If you’re new to role-playing games (RPGs), it can be daunting until you get the hang of it—but don’t worry, once things start to make sense you’ll be having fun!
RPGs are as varied as one can imagine, so there isn’t a one-size-fits-all list of rules. With that said, here are some tips about general principles that are likely to serve you well.
Tip 1): Let’s Start with Your Choice of Game
First and most obvious, you’ll need to pick a game. Let’s break this down by time commitment: are you looking for a game you can play in a single session, or something that you can play with a group on an ongoing basis?
Single Session
Single session games are perfect for get-togethers and parties. Take the game Dust Devils, for example, an Old West-themed card-based RPG you can play with a deck of playing cards, some poker chips, and pen and paper.
If fantasy is your thing, give RPG Battles a try. It has mechanics that are similar to Dungeons & Dragons (D&D), as well as Exploding Kittens-style card-based mechanics for controlling gameplay.
Multiple Sessions
If you’re looking for a multiple-session, ongoing game, try Pathfinder, D&D, or one of the other tabletop RPGs, such as Numenera or Conan: Adventures in an Age Undreamed Of.
Tip 2): Let’s Talk About Roles
Role-playing games are called that for a reason: when you play an RPG, you are taking on a role in the game.
In classic tabletop RPGs such as Dungeons & Dragons (D&D), Pathfinder, and Vampire: The Masquerade, your role is a specific character, and you’ll most likely want to invest a significant amount of time in creating your character.
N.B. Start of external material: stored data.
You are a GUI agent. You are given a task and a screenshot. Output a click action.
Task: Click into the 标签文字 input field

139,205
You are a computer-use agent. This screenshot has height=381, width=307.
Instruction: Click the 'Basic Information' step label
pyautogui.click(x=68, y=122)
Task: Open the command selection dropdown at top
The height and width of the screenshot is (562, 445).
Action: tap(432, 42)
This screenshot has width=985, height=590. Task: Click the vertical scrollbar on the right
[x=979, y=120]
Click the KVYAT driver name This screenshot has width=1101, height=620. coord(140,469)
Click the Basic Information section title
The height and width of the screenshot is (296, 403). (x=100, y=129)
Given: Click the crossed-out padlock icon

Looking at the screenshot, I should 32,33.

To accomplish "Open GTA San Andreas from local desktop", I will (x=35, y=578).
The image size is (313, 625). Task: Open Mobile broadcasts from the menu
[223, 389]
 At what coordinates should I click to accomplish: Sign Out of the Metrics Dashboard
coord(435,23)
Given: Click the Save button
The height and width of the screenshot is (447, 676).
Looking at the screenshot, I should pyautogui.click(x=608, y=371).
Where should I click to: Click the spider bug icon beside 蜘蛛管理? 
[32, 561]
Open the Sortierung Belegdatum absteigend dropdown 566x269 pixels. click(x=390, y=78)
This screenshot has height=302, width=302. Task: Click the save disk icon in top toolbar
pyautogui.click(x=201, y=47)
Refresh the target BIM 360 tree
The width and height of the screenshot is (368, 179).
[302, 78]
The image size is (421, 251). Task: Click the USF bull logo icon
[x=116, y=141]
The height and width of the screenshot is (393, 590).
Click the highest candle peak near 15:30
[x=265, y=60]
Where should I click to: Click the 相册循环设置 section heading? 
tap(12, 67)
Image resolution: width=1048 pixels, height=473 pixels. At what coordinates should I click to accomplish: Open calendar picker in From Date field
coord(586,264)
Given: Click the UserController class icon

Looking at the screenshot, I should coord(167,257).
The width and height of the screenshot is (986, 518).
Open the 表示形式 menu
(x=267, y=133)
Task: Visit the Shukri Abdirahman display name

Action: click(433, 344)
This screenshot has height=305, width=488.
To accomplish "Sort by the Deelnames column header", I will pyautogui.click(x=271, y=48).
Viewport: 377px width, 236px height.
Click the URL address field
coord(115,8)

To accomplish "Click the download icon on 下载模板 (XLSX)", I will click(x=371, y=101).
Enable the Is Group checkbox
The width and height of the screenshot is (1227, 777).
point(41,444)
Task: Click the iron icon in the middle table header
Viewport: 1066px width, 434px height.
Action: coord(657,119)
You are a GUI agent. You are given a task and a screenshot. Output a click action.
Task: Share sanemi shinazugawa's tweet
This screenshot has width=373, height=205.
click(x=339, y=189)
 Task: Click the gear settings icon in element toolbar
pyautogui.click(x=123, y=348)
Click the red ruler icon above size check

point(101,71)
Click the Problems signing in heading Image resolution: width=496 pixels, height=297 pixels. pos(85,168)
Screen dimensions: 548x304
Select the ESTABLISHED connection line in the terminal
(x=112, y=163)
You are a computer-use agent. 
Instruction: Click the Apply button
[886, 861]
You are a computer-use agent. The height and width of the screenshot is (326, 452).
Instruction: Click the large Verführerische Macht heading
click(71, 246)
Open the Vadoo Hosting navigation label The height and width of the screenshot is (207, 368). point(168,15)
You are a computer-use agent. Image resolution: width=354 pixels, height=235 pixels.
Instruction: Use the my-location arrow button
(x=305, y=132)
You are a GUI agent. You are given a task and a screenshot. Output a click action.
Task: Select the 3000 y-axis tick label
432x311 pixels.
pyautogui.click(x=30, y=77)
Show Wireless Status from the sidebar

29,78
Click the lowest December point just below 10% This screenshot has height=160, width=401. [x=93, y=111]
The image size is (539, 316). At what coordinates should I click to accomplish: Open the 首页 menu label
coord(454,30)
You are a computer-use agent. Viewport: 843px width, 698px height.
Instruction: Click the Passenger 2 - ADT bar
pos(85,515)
For these games specifically, there are numerous choices to make about character traits and abilities that will affect the mechanics of game-play. If you find yourself feeling a sense of paralysis, don’t overthink it: just choose something that sounds fun, and plan to learn as you go.
With card-based RPGs like Magic: The Gathering or Pokémon: Battle Academy, your role is that of a player who deploys different game assets. In Magic, for example, these include spells, conjured creatures, “land” cards, etc.
Tip 3): What Are Your Objectives?
Different games will obviously have different objectives, and in some games you’ll have more immediate objectives—get cards for special abilities, for example—that will help you to handle longer-term, ultimate objectives, i.e. survive.
For example, if you play Pathfinder or D&D, your character may have an objective that your dungeon master (DM) provides in a given scenario.
Maybe your party agrees to a quest to find a person who went missing in an isolated village. But along the way, you get attacked by a variety of monsters, and you have to use your weapons and powers to survive.
In RPG Battles, your ultimate goal is to survive to the end, since the last player standing wins.
You can draw cards for weapons, armor, magic, and special abilities that can alter the flow of play—and even allow you to steal cards from other players.
Once you think about the game in terms of objectives, things will start to become clearer as you learn to see items in the game, other players, and other characters or elements of the game as helping you or hindering you.
All of that to say, when it comes to RPGs, there’s no substitute for learning by doing. Chances are good you’ll pick up a lot as you play the game. Have fun!